When two journalists are sent to Howlfair to write about the world’s scariest town, they want amateur historian Molly to be their guide. But there’s something creepy about them – they seem a little too interested in a local legend of a phantom known as the Silentman. And they want Molly to help them find a hidden crypt that was never meant to be opened… A madcap horror adventure with spooky tombs, flying skeletons, a wig-stealing cat and a phantom whose touch spells madness!

The first book in this series, The Ghouls of Howlfair is such a brilliant read: spooky and witty. I’m so looking forward to joining the wonderful Molly Thompson on her next adventure.

Imogen should be nice to her little sister Marie. She should be nice to her mum’s boyfriend too. And she certainly shouldn’t follow a strange silver moth through a door in a tree. But then… who does what they’re told? Followed by Marie, Imogen finds herself falling into a magical kingdom where the two sisters are swept up in a thrilling race against time – helped by the spoiled prince of the kingdom, a dancing bear, a very grumpy hunter… and even the stars above them.

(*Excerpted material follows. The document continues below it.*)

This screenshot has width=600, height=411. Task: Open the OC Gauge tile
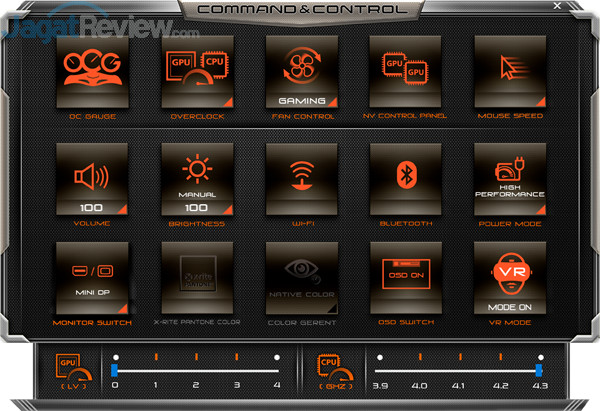[x=91, y=71]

This is the first book in a series and sounds exactly like my kind of read, and it comes in gorgeous hardback too.

The town of Spindrift is frequented by pirates, Shadow Mages and charlatans. It’s also home to the Orphanage School, where Finlay lives with Glim, Taya and Eli. Just outside town is the painfully posh Brathelthwaite Boarding School, home to Honey Bee, Hamish and Victor, Duke of Ainsley. When the two schools compete at the Spindrift Tournament, stakes are high, tensions are higher, and some people are out to win at any cost. Before long, the orphans and the boarding school are in an all-out war. And then Whispering Wars break out, and Spindrift is thrust onto the front lines. Children are being stolen, Witches, Sirens and a deadly magical flu invade the town, and all attempts to fight back are met with defeat. Finlay, Honey Bee and their friends must join forces to outwit the encroaching forces of darkness, rescue the stolen children, and turn the tide of the war. But how can one bickering troupe outwit the insidious power of the Whisperers? And who are the two mysterious figures watching them from the shadows?

I loved the first book in this series, The Extremely Inconvenient Adventures of Bronte Mettlestone which I read over the summer. I loved the writing style so am really looking forward to this one.

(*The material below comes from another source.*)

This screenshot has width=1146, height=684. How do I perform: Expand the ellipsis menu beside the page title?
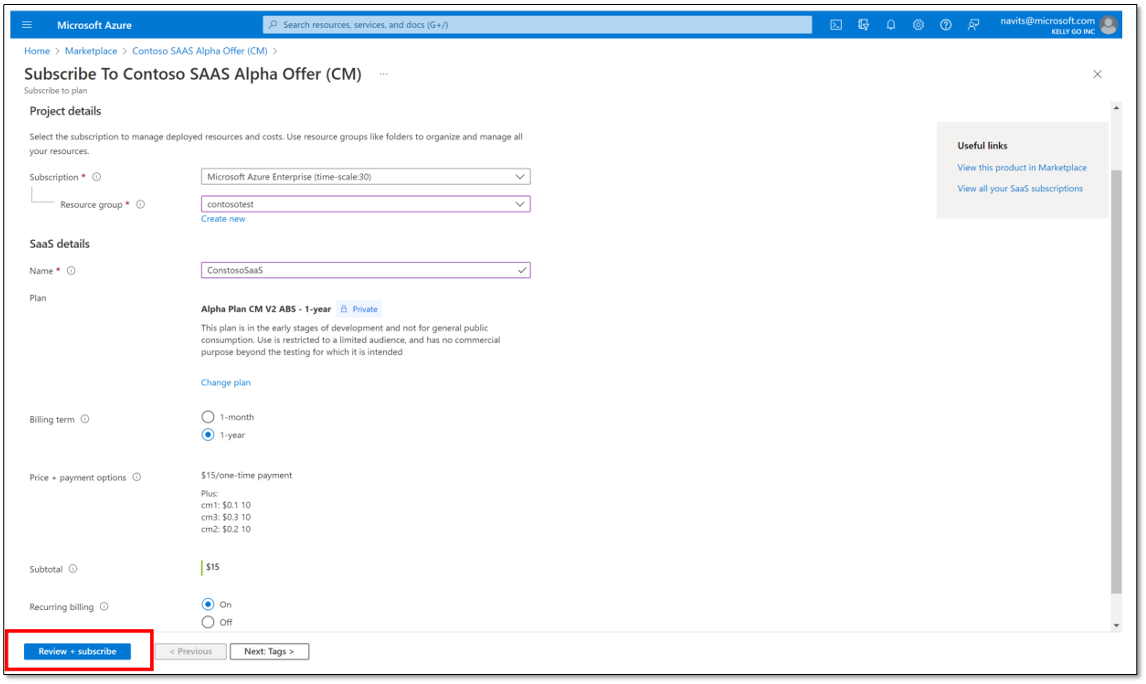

Sam might be half-monster and half-fairy, but since finding a loving family with the Kavanaghs, his daily life has been all human. And now he’s facing one of the greatest human challenges – starting secondary school. But Sam barely has time to worry about the strange stuff teachers say (why do they call it the Great War when it sounds like was anything but great?) before he is thrust back into the world of monsters. Sam’s school friends Amira, Hazel and Wilfred reveal that they are shifters: noble twin-souled beings who live half their lives as humans and the other half as dogs. When his new friends are kidnapped one by one, Sam is dragged into an adventure that will force him to confront both halves of his own identity, monster and fairy, if he wants a chance at saving their lives … 

I loved the first book in this series, The Monster Who Wasn’t and am really looking forward to seeing what happens next with Sam.

For Aiden, Chloe, Ava and Josh, holidays at their grandparents’ cottage mean wild beaches, no curfew, Bella the dog, and most of all – adventure! The lead actress in Frost Castle’s winter play is sure she’s cursed! A break-in, a car accident, and now her precious locket is missing. But the cousins suspect a ruthless thief. With a blizzard raging outside and a legendary ghost in the castle corridors, unmasking this villain will take all their bravery and skill… 

I’ve love the Clifftoppers series, and am looking forward to reading this fourth book. I love how wintry the cover is!

There’s something fishy going on at St Halibut’s Home for Waifs and Strays . . . Life at St Halibut’s Home has been idyllic for two months, ever since the children buried their matron (don’t look like that – it was an accident!) Helpfully, the not-so-dear departed matron left behind a surprisingly large stash of money, which will keep them in black-market lemon sherbets for the rest of their lives. Tig, Stich and Herc just have to make sure nobody finds out they’re on their own. But when they find out that St Halibut’s is to be inspected by DEATH (the Department for Education, Assimilation, Training and Health), they start to panic. They’ll need to convince the inspector that everything is peachy or they’ll be sent to the Mending House – where badly-behaved orphans go, never to return. As the big day approaches, the children start to think they might just pull it off. But when the inspector arrives, things don’t just go wrong, they get spectacularly out of hand . . .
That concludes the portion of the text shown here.